Remote User Interface
As we mentioned earlier, each system has a Remote User Interface that is mainly a back-end or administrative tool that allows you to perform many copy-room management functions. Both the Canon and Xerox tools were completely accessible using both screen-reader and screen-magnifier software products. This point is significant because, again, this is the first time that people who are blind or have low vision have had access to this type of functionality on a copy machine.
Remote Operator Software Kit
Canon's Remote Operator Software Kit can be installed on a PC that is networked to Canon's copy machine. When launched, it brings up an exact image of the machine's control panel on your computer screen, and you can directly control and access all the machine's many functions. However, it is mouse driven only, and it is not compatible with screen readers. It does work, though, with the screen-magnification tools of ZoomText, but not with the text-to-speech functionality. So, it could be a solution for people with low vision who do not need to use speech output.
Although all the necessary software installation can be done by the machine vendor, we wanted to test it anyway, just in case a blind person's job required him or her to do so. All the software used standard Windows installation dialogues, and we had no problem using screen readers or screen magnifiers to accomplish the tasks. We did, however, find one minor problem when we installed the Xerox Copier Assistant software. A list box that is used to choose the copier's model name was improperly labeled with a label asking for the name of the connection port.
The Machines Themselves
Although the software interfaces and corresponding speech output have been the main focus of this evaluation, we also examined the machines themselves.
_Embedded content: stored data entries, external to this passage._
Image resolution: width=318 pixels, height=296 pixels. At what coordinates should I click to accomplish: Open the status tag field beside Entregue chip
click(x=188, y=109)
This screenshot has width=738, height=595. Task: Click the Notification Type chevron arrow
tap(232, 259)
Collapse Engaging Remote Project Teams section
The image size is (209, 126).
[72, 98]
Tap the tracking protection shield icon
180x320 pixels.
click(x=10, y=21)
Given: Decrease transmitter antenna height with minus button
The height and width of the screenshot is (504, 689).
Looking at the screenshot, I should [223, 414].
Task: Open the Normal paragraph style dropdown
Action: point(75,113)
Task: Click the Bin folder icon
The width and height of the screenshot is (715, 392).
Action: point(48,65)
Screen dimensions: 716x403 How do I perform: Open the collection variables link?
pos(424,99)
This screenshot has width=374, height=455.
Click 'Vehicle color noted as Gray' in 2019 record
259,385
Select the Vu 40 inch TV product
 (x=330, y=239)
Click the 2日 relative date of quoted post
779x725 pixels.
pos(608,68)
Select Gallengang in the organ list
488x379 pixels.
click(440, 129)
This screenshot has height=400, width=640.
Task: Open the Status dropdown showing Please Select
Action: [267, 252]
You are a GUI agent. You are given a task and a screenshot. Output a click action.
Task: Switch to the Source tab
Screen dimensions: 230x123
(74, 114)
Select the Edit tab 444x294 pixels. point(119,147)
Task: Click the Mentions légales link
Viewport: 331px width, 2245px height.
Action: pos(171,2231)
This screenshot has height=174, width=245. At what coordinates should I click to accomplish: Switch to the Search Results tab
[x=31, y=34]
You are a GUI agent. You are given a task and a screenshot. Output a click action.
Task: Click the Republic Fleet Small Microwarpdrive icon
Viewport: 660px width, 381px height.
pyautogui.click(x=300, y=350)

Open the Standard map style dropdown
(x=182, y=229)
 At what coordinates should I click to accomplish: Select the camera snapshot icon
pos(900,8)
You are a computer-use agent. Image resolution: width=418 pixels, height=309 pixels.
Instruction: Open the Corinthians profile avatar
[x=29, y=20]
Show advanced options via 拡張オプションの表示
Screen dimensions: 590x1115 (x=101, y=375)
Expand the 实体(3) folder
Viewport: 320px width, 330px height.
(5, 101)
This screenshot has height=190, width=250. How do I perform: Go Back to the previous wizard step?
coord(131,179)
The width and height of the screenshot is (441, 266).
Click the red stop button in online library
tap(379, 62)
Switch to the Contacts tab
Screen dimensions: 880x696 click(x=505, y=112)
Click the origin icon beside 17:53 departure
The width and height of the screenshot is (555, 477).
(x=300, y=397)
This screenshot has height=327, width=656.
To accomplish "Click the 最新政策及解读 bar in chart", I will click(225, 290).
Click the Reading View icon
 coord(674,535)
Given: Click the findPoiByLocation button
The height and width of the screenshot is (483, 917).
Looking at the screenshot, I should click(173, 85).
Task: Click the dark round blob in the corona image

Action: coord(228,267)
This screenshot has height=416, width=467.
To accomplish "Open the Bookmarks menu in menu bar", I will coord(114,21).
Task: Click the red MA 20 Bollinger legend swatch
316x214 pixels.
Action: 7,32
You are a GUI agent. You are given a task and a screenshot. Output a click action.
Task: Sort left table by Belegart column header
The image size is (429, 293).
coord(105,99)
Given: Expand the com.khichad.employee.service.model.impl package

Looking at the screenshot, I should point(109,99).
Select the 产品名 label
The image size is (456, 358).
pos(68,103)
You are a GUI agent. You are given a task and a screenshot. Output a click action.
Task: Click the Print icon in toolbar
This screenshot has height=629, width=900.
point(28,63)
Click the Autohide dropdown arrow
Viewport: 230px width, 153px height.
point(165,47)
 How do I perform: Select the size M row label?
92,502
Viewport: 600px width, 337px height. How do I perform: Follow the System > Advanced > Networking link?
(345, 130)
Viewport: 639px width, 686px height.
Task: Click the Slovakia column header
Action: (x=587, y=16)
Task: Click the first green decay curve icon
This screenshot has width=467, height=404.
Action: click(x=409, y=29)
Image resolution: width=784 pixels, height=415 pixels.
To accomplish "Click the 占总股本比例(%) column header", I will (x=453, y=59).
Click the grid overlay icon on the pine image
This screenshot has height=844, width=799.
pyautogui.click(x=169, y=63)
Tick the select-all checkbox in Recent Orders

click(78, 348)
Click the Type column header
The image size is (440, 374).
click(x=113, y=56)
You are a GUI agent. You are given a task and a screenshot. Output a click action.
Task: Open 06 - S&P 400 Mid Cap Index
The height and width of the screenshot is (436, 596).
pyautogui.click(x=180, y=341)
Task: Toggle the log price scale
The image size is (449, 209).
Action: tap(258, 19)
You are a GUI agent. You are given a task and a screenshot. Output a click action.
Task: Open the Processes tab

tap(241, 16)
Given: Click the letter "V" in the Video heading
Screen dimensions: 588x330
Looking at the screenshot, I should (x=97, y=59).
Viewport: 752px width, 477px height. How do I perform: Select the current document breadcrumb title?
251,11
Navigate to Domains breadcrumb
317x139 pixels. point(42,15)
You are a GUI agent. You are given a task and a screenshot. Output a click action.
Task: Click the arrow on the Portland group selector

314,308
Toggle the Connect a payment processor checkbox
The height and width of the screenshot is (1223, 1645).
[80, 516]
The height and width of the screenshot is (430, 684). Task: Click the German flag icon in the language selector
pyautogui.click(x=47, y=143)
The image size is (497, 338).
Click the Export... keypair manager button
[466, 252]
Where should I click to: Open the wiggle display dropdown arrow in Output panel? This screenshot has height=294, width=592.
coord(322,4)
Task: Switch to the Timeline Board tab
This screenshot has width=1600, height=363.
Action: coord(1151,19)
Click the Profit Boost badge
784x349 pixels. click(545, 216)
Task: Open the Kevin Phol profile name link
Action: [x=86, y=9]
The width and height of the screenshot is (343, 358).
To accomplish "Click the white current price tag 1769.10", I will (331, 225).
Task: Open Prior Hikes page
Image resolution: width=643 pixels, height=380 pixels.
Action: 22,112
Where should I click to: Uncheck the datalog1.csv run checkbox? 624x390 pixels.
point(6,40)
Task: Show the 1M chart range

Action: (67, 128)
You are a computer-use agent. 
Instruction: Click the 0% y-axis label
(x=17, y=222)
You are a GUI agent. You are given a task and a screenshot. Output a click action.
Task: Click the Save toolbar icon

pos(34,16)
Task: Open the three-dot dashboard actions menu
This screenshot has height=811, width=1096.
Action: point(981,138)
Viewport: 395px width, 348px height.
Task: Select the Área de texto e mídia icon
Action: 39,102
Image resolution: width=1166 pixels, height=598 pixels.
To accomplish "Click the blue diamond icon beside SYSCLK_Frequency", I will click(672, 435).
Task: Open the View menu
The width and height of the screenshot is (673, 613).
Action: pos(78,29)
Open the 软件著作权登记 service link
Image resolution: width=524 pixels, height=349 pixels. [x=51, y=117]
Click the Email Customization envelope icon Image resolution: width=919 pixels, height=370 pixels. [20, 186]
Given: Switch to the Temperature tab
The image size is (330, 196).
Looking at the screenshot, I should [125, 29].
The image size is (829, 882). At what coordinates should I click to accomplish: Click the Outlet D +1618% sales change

It became apparent to us during testing that these are both high-quality copy machines. The buttons on both machines were designed to be easily identifiable by touch, and they provide tone feedback when pressed, but the nib on the 5 key on the Canon should be more substantial. Also, with the exception of three buttons each on the Canon and Xerox control panels, all the buttons are the same color as their backgrounds, which can make it difficult to differentiate them visually from their surroundings. Changing the buttons to a color that highly contrasts with their backgrounds and increasing the size of the print labeling would improve their usability for people with low vision. As with all the large copy machines we have examined, the size of the information and icons that are presented on the touch-screen display of each machine are too small for most people with low vision to see. Some people with low vision could use a handheld magnifier to enlarge what they see on the screen, but glare may be a problem, depending on the background lighting and the viewing angle. There is a knob on the Canon unit for adjusting the display contrast and a contrast-adjustment feature on the Xerox, but the feature on the Xerox has to be accessed via the inaccessible touch-screen interface on the Xerox. The contrast adjustment on each machine was only slightly helpful to our testers with low vision. The Canon also has a reverse-polarity setting, which shows white letters on a black background on the display screen, which again may help some users with low vision, although it is accessed by navigating through the inaccessible touch screens.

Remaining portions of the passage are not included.